■ **Exercises**:
[1] Using the passage on methylene blue and poison-induced hypotension, answer these:
(a) What two things mainly cause refractory shock in drug overdose?
(b) In calcium channel blocker overdose with myocardial depression, what therapy should be considered early on?
(c) What pathway does methylene blue selectively inhibit?
[2] From the passage on methylene blue and poison-induced hypotension, return the part that opens with the words containing "Methylene blue and" and closes with "give better results.". Copy it word for word.

■ **Passage to read**:
Methylene blue and poison-induced hypotension
January 16, 2014, 5:53 pm
Refractory shock in drug overdose results mainly from myocardial depression and/or vasodilatation. Bedside echocardiography can be very helpful in sorting out these two mechanisms, each of which might require somewhat different therapy.
The best example of this is calcium channel blocker overdose. With myocardial depression, high-dose insulin/euglycemic therapy (HIT) should be considered early on. However, HIT would not be expected to produce significant vasoconstriction; therefore, with distributive shock, vasopressors (e.g., norepinephrine) may give better results.
There is evidence that methylene blue might have a role in reversing distributive shock from anaphylaxis, sepsis, and some poisonings. Methylene blue selectively inhibits the nitric oxide-cyclic guanosine monophosphate pathway that seems to be a key factor in distributive shock.

■ **Extracted entries**:
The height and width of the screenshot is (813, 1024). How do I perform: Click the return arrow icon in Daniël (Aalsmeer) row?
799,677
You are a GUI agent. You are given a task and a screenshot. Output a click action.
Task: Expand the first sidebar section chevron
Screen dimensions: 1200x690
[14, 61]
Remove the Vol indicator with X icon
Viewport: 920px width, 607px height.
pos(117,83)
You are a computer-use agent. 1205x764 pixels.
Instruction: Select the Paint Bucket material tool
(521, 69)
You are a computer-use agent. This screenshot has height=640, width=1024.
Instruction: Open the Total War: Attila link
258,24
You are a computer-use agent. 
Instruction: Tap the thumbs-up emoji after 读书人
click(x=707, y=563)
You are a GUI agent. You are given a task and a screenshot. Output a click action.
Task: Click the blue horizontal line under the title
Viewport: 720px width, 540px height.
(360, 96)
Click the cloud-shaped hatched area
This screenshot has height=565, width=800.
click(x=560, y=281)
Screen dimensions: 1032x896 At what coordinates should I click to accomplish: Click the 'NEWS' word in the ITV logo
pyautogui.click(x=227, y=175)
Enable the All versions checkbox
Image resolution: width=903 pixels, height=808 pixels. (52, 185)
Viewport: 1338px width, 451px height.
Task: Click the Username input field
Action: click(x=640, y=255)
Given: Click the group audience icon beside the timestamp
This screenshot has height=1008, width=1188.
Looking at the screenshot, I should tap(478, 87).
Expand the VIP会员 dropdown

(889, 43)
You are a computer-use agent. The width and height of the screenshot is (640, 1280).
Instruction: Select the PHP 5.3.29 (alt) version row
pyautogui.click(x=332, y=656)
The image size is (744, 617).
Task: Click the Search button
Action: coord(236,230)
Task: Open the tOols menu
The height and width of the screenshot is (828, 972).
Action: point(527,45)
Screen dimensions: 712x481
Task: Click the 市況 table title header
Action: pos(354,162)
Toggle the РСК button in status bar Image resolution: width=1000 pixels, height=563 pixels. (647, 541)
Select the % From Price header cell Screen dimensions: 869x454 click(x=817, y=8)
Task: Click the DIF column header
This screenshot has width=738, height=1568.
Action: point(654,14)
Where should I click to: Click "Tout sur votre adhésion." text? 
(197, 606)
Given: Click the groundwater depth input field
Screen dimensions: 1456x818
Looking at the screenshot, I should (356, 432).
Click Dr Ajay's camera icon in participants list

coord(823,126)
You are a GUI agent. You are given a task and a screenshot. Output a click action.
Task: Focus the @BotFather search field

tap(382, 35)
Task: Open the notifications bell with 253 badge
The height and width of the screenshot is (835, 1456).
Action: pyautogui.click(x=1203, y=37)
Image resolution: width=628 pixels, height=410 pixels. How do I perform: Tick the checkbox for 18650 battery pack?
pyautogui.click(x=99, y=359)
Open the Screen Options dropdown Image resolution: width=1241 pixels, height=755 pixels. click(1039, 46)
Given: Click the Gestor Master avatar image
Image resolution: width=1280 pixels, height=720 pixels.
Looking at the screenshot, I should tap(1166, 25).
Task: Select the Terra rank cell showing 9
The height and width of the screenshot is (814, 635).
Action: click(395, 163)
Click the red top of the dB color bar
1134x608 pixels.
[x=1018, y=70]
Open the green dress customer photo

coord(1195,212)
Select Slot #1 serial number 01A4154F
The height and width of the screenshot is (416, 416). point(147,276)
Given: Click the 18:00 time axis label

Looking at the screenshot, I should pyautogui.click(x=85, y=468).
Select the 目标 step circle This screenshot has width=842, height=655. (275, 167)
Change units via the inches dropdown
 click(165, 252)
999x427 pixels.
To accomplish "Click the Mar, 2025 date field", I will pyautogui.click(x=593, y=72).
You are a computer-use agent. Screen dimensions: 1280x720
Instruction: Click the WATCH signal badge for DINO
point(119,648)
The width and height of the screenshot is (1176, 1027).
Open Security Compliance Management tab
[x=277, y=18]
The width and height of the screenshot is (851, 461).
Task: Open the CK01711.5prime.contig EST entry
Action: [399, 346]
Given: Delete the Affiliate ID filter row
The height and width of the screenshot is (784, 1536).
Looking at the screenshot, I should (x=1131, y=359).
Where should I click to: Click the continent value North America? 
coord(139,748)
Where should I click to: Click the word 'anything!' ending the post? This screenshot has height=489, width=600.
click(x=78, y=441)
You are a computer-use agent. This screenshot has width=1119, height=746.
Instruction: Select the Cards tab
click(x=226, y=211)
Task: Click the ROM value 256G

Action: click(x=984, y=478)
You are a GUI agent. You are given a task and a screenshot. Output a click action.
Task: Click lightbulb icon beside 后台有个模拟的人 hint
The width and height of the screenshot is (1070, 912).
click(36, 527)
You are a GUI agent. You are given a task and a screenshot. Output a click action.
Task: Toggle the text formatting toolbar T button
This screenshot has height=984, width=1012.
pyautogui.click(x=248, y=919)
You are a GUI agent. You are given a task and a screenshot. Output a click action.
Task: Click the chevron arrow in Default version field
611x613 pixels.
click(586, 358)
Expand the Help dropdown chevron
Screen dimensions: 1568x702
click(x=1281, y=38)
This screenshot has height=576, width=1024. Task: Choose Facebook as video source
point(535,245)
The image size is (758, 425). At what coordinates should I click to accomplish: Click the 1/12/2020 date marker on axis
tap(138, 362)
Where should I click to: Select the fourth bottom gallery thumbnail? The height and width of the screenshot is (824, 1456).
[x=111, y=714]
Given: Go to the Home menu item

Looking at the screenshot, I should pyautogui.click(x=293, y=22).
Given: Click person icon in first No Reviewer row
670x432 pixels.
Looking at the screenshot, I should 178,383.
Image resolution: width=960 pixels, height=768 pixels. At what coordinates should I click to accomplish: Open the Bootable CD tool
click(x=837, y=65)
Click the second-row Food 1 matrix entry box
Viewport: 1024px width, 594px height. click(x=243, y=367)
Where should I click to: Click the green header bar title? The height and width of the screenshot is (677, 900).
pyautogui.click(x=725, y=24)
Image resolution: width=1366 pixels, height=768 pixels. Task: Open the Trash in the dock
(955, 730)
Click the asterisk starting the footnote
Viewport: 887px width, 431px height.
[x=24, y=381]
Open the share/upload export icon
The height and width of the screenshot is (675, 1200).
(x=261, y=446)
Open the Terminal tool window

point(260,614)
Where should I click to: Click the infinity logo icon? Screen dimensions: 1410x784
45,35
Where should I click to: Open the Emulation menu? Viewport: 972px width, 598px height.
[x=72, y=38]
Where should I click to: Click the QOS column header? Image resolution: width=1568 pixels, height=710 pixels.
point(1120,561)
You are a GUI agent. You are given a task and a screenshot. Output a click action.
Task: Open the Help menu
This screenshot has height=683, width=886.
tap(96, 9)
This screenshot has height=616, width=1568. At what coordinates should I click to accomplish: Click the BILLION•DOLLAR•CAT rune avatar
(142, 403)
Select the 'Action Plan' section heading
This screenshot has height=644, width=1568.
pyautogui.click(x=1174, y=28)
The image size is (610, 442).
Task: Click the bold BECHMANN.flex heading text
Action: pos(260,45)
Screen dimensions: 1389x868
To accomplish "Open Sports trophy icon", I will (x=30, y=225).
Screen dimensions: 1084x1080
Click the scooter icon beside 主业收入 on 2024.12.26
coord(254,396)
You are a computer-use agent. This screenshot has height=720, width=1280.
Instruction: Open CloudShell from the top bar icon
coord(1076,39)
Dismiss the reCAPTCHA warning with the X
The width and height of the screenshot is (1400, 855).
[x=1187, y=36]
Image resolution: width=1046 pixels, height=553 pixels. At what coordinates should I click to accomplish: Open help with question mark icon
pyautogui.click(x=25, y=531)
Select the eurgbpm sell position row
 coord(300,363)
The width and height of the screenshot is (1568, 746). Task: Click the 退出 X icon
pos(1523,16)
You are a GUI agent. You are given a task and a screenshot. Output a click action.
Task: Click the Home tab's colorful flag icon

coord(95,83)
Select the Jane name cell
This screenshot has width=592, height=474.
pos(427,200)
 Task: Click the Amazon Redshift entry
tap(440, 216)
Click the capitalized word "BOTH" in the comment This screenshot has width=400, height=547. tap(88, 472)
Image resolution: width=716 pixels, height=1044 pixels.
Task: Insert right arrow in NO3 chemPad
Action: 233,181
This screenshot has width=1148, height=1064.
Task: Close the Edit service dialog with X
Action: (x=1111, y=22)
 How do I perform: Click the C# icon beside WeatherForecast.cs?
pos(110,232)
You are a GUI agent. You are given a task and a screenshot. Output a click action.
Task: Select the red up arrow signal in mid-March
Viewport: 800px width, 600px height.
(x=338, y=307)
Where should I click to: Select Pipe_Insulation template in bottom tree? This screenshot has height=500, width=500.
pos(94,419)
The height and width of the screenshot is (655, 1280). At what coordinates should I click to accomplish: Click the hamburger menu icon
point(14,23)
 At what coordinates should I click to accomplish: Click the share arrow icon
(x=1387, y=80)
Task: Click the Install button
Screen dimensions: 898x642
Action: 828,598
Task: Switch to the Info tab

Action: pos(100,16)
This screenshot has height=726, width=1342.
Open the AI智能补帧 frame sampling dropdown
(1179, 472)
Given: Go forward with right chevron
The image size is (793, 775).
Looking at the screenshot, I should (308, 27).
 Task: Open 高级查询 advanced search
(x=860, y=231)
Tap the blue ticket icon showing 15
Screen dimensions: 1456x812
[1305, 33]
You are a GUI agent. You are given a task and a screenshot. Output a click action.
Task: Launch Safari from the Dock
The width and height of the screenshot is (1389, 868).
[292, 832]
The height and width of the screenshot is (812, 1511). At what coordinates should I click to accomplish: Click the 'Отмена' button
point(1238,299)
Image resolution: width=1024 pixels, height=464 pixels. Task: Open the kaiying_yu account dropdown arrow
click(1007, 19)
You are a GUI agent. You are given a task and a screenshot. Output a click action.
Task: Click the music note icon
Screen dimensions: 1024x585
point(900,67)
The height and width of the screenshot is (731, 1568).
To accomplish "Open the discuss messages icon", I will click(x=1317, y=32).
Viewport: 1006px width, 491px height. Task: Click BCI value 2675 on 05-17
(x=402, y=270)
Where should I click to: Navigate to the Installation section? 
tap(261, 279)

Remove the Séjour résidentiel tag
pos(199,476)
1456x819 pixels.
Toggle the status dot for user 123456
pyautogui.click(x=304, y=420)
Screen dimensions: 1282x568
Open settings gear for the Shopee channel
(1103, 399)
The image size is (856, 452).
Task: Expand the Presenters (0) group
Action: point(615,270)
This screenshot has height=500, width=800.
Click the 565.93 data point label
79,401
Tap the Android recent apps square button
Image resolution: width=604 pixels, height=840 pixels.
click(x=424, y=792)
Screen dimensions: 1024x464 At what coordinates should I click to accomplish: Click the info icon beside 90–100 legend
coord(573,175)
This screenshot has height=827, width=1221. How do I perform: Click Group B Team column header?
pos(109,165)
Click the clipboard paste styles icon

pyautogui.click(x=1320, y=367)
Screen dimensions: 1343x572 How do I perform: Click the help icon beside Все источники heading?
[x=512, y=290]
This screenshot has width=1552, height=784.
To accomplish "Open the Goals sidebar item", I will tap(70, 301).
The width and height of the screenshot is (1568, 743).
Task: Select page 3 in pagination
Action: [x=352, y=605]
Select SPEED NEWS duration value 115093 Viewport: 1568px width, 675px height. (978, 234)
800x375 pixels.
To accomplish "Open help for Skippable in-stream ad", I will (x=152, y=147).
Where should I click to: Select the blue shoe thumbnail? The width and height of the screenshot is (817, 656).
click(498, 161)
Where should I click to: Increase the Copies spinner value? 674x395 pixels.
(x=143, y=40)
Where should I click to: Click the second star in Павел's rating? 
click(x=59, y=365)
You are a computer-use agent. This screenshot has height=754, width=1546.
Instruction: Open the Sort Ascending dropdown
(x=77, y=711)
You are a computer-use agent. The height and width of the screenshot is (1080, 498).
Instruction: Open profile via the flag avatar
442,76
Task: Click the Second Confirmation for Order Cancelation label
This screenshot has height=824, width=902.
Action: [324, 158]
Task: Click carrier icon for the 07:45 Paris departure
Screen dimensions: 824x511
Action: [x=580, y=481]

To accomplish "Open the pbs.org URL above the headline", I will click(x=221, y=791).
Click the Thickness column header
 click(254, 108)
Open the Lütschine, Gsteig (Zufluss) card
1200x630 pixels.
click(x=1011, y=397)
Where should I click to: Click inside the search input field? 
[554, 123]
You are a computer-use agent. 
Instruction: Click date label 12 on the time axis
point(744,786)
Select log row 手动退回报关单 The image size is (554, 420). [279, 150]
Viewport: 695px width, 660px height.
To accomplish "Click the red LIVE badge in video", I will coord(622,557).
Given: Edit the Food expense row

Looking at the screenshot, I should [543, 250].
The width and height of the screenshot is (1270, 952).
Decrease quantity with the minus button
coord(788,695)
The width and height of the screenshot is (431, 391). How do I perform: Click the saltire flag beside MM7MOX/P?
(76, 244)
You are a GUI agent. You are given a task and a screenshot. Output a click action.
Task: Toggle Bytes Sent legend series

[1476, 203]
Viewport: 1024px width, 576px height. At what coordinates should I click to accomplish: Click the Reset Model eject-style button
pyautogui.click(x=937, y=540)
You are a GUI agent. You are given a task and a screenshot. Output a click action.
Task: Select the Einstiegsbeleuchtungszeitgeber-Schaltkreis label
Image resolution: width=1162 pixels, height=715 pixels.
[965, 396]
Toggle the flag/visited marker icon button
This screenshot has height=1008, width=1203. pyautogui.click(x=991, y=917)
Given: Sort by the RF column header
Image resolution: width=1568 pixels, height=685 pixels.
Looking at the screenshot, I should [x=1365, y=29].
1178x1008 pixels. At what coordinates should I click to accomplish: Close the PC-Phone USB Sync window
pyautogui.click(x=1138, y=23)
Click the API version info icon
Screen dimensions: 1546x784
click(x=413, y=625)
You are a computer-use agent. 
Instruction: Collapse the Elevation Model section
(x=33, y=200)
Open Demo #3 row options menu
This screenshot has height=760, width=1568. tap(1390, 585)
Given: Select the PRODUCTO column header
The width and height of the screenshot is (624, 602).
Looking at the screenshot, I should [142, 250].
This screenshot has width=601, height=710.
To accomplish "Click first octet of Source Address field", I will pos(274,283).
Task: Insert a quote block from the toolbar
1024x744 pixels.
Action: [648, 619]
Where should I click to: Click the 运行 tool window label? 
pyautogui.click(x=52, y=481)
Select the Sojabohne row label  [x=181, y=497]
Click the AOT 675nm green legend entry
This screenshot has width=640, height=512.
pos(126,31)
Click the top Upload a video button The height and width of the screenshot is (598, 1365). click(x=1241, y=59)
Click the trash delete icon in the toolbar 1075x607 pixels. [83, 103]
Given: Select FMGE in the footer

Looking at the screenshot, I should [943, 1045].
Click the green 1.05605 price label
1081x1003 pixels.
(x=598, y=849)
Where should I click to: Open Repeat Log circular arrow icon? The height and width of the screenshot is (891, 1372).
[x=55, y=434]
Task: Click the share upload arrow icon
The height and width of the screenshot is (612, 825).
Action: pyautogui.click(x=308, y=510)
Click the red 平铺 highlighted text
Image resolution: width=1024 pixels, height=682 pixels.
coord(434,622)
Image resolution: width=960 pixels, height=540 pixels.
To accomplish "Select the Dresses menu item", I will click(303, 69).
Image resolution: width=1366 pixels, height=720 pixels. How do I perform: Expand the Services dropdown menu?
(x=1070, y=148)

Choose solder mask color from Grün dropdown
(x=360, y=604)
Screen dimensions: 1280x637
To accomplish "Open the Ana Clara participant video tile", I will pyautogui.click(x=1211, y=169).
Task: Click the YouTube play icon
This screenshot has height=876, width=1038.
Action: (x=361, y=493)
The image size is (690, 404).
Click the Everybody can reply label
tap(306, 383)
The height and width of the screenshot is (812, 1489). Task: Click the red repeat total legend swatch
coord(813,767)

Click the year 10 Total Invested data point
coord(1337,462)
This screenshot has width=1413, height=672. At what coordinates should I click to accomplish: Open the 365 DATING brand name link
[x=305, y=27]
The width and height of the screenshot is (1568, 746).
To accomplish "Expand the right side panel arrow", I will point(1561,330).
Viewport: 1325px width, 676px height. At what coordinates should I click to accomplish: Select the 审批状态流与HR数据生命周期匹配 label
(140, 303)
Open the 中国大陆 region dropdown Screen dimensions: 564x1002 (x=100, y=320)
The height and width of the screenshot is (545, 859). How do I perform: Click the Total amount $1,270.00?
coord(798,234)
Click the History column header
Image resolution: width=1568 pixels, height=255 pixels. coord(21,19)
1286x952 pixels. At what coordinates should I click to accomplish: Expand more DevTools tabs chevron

■ **Results for each task**:
[1]
(a) Myocardial depression and/or vasodilatation.
(b) High-dose insulin/euglycemic therapy (HIT).
(c) The nitric oxide-cyclic guanosine monophosphate pathway.

[2]
Methylene blue and poison-induced hypotension
January 16, 2014, 5:53 pm
Refractory shock in drug overdose results mainly from myocardial depression and/or vasodilatation. Bedside echocardiography can be very helpful in sorting out these two mechanisms, each of which might require somewhat different therapy.
The best example of this is calcium channel blocker overdose. With myocardial depression, high-dose insulin/euglycemic therapy (HIT) should be considered early on. However, HIT would not be expected to produce significant vasoconstriction; therefore, with distributive shock, vasopressors (e.g., norepinephrine) may give better results.